**BLOCCO DI TESTO:**
○ ○ ○ ○ ○
Il cartone animato della Disney, molto più noto del racconto di Dickens, raccoglie in effetti alcuni archetipi del Natale. Il più evidente è quello che vuole questo periodo dell’anno come un momento di riflessione e ripensamento, nell’ottica di lasciar prevalere sentimenti positivi come la solidarietà, l’affetto e l’amore. Questi elementi sono ben presenti anche nella narrazione originale di Dickens, che sicuramente ebbe un impatto molto forte nella società inglese dell’epoca, vista anche l’enorme popolarità dello scrittore inglese.
Tuttavia, non è Il canto di Natale l’unica narrazione che Dickens dedicò alla festività più importante del mondo cristiano, né fu la prima. Già qualche anno prima, incluse ben due capitoli sul Natale ne Il circolo Pickwick, il suo primo romanzo [1]:
Vivaci come api, se non proprio agili come folletti, i nostri quattro pickwickiani si radunarono il mattino del ventidue dicembre dell’anno di grazia in cui si svolsero e si conclusero queste loro avventure qui da noi fedelmente trascritte. Si avvicinava il Natale con tutta la sua lieta e sentita cordialità, la stagione degli inviti, dell’allegria e dei rapporti generosi. (Il circolo Pickwick, cap. XXVIII)
○ ○ ○ ○ ○
**OBIETTIVO:** Secondo il testo su Dickens e il Natale, in quale romanzo lo scrittore aveva già incluso due capitoli dedicati al Natale? Per rispondere basati unicamente sul testo.

**Voci di dati memorizzate:**
○ ○ ○ ○ ○
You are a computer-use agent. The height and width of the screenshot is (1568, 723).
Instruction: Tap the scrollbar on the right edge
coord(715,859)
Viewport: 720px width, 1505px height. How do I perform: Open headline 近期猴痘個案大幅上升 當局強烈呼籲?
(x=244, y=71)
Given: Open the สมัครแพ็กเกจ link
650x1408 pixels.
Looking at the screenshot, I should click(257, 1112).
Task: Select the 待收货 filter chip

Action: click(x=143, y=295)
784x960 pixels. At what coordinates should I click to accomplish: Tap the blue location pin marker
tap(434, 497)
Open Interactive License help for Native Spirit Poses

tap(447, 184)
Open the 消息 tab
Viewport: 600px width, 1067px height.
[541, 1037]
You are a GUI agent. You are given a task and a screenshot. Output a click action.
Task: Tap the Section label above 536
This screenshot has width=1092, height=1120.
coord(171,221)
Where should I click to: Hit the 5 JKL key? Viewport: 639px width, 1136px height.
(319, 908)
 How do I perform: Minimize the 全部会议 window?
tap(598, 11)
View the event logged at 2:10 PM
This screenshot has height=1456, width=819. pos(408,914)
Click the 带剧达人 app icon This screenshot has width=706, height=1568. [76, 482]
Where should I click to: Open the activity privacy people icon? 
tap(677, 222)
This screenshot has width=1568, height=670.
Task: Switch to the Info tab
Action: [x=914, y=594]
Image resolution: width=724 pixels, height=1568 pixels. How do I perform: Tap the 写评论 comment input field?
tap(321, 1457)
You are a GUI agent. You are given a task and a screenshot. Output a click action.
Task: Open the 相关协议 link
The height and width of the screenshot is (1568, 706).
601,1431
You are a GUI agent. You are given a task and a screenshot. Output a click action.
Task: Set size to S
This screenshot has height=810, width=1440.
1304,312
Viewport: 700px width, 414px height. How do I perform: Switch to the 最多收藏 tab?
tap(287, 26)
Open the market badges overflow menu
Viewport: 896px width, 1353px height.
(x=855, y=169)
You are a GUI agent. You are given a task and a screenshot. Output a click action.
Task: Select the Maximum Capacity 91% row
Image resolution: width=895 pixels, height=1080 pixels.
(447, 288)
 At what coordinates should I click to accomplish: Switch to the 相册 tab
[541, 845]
○ ○ ○ ○ ○
**SOLUZIONE:** Ne Il circolo Pickwick, il suo primo romanzo.